L’actuel LRU sera frappé d’obsolescence à partir de 2027

Pour en savoir plus sur ce nouvel armement, 20 Minutes a interrogé Patrick Gaillard, directeur général, et l’un des deux fondateurs de l’entreprise avec Fanny Turgis. « L’objectif numéro un était de proposer un armement mobile, avec un camion qui puisse être suffisamment compact pour être projeté par un avion de transport militaire, et se cacher facilement », explique le chef d’entreprise.

Il indique que sa société s’est positionnée sur ce segment après avoir « fait le constat de l’état de vétusté des matériels de l’armée de Terre » dans ce domaine. L’actuel LRU [lance-roquettes unitaire] sera en effet « frappé d’obsolescence à partir de 2027 », souligne le rapport parlementaire. « En plus de cela, l’armée n’en dispose plus que de sept ou huit, quand il en faudrait douze, pointe Patrick Gaillard. Il y a donc urgence. »

Une situation que ne découvre évidemment pas la Direction générale de l’armement (DGA), qui a lancé le programme FLP-T (Frappe Longue Portée – Terrestre), et confié à deux groupements momentanés d’entreprises, Safran/MBDA et Thales/ArianeGroup, un « partenariat d’innovation ». Ce dernier porte sur le développement d’une « solution souveraine complète (lanceur, munitions et partie guidage/navigation) », mais qui ne serait pas opérationnelle avant 2030.

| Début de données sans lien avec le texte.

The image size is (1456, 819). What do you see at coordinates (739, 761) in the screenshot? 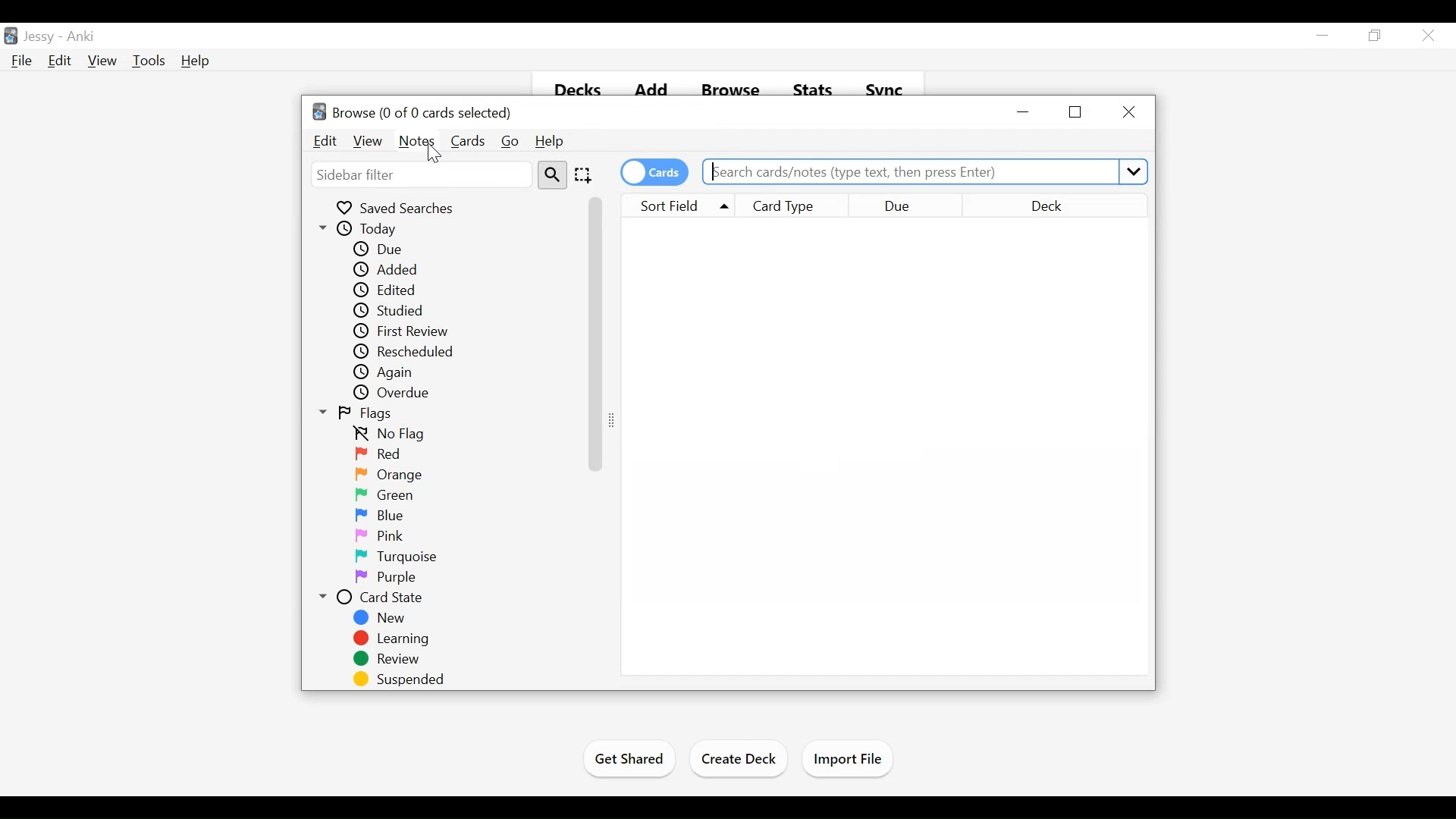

« Porter le feu loin derrière les lignes ennemies »

C’est là que le projet de Turgis & Gaillard – « complémentaire et non concurrent du partenariat d’innovation »- intervient. Cette solution « pourrait vraisemblablement être disponible rapidement et permettrait d’éviter la rupture temporaire de capacités des LRU en 2027 », souligne le rapport parlementaire.

La portée du LRU n’est par ailleurs que de 75 km, alors que les récents conflits montrent la nécessité de disposer de matériels capables d’atteindre des cibles à plusieurs centaines de kilomètres. « L’idée est de porter le feu loin derrière les lignes ennemies, pour décapiter l’adversaire, le paralyser, et éviter ainsi à tout prix l’imbrication, qui est le pire que l’on puisse imaginer dans une guerre contemporaine, on le voit sur le front en Ukraine », poursuit le directeur général. La précision du « Foudre » à 1.000 km sera « sous les dix mètres », ajoute Patrick Gaillard, pour atteindre des cibles « plutôt statiques : des zones logistiques, des postes de commandement, des centres de réparations, des ports, des aéroports… »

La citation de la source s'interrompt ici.